Items from a data source:
§

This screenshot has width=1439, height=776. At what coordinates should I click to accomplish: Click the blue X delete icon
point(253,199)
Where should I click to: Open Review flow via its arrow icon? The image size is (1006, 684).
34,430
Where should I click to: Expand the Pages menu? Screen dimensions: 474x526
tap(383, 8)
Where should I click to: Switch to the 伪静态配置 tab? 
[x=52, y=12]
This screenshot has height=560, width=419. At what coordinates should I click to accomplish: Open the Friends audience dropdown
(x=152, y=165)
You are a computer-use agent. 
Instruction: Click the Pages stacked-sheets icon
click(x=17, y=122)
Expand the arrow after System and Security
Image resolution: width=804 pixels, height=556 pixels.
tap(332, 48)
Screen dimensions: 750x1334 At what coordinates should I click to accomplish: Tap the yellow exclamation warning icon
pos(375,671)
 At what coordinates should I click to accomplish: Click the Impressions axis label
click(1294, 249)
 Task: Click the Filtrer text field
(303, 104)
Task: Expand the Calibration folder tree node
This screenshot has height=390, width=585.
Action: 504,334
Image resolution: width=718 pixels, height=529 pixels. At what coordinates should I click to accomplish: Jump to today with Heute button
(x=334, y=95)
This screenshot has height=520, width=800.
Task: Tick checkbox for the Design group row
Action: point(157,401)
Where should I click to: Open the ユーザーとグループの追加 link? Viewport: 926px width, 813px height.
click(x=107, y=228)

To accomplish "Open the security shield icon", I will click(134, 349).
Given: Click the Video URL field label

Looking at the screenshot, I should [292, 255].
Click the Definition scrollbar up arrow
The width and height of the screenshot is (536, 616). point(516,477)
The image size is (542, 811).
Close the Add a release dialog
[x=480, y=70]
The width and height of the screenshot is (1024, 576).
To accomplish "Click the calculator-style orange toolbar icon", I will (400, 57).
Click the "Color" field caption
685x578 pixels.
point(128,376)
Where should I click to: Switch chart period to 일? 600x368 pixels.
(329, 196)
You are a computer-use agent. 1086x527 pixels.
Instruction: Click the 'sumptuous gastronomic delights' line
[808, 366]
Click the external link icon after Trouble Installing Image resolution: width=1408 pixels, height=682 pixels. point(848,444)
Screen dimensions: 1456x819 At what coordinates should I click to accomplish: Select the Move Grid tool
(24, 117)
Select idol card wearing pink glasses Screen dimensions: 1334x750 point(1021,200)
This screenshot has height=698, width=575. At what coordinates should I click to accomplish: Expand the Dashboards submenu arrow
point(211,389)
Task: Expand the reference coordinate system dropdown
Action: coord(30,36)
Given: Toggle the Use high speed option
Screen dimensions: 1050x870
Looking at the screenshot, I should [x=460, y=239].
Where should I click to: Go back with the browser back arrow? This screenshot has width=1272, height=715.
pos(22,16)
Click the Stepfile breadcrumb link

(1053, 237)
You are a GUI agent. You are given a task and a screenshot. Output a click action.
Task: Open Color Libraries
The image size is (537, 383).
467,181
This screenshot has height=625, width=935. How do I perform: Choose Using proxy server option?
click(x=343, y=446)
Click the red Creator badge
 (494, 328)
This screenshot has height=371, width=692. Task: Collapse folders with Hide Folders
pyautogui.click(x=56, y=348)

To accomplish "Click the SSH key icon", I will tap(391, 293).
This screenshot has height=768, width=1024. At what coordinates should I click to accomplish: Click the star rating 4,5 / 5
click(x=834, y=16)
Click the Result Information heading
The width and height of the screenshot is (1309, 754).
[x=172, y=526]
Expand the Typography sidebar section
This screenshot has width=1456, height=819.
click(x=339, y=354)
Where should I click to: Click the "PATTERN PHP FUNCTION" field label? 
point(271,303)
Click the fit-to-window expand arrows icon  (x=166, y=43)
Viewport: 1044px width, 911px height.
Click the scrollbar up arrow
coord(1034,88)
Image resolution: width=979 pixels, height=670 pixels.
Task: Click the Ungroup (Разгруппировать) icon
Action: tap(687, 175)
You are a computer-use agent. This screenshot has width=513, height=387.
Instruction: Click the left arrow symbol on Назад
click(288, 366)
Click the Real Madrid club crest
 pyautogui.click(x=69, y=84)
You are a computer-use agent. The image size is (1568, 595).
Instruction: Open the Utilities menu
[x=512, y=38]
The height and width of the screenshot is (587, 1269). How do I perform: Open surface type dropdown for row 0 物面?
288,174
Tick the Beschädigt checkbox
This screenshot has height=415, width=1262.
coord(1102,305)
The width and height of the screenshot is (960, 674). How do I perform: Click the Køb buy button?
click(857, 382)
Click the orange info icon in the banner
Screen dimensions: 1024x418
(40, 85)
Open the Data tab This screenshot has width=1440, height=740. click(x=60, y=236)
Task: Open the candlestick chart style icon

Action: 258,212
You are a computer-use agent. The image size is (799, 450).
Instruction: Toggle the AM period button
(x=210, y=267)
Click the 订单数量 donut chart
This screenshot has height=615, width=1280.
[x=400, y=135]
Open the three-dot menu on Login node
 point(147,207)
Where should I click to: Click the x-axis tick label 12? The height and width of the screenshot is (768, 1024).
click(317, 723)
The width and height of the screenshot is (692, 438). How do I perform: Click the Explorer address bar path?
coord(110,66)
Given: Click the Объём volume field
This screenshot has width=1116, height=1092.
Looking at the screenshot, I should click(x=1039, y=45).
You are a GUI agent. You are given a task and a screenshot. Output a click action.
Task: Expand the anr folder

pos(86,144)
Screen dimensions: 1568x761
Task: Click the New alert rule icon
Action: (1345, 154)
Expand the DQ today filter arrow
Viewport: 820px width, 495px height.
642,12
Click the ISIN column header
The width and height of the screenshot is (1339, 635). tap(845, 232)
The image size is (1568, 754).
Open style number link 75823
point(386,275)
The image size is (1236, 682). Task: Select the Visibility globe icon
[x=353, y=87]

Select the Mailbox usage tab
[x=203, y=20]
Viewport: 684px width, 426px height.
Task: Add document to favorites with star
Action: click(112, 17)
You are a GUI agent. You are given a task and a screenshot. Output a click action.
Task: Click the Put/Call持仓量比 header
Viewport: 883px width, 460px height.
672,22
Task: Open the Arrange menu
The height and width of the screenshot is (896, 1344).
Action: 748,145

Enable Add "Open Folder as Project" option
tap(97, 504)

§

- EXERCISE INSTRUCTIONS -
Verbatim output is expected for the lines from the start of the data to the line in which "You are a computer-use agent. 1086x527" appears, both included.

- RESPONSE BOX -
This screenshot has width=1439, height=776. At what coordinates should I click to accomplish: Click the blue X delete icon
point(253,199)
Where should I click to: Open Review flow via its arrow icon? The image size is (1006, 684).
34,430
Where should I click to: Expand the Pages menu? Screen dimensions: 474x526
tap(383, 8)
Where should I click to: Switch to the 伪静态配置 tab? 
[x=52, y=12]
This screenshot has height=560, width=419. At what coordinates should I click to accomplish: Open the Friends audience dropdown
(x=152, y=165)
You are a computer-use agent. 
Instruction: Click the Pages stacked-sheets icon
click(x=17, y=122)
Expand the arrow after System and Security
Image resolution: width=804 pixels, height=556 pixels.
tap(332, 48)
Screen dimensions: 750x1334 At what coordinates should I click to accomplish: Tap the yellow exclamation warning icon
pos(375,671)
 At what coordinates should I click to accomplish: Click the Impressions axis label
click(1294, 249)
 Task: Click the Filtrer text field
(303, 104)
Task: Expand the Calibration folder tree node
This screenshot has height=390, width=585.
Action: 504,334
Image resolution: width=718 pixels, height=529 pixels. At what coordinates should I click to accomplish: Jump to today with Heute button
(x=334, y=95)
This screenshot has height=520, width=800.
Task: Tick checkbox for the Design group row
Action: point(157,401)
Where should I click to: Open the ユーザーとグループの追加 link? Viewport: 926px width, 813px height.
click(x=107, y=228)

To accomplish "Open the security shield icon", I will click(134, 349).
Given: Click the Video URL field label

Looking at the screenshot, I should [292, 255].
Click the Definition scrollbar up arrow
The width and height of the screenshot is (536, 616). point(516,477)
The image size is (542, 811).
Close the Add a release dialog
[x=480, y=70]
The width and height of the screenshot is (1024, 576).
To accomplish "Click the calculator-style orange toolbar icon", I will (400, 57).
Click the "Color" field caption
685x578 pixels.
point(128,376)
Where should I click to: Switch chart period to 일? 600x368 pixels.
(329, 196)
You are a computer-use agent. 1086x527 pixels.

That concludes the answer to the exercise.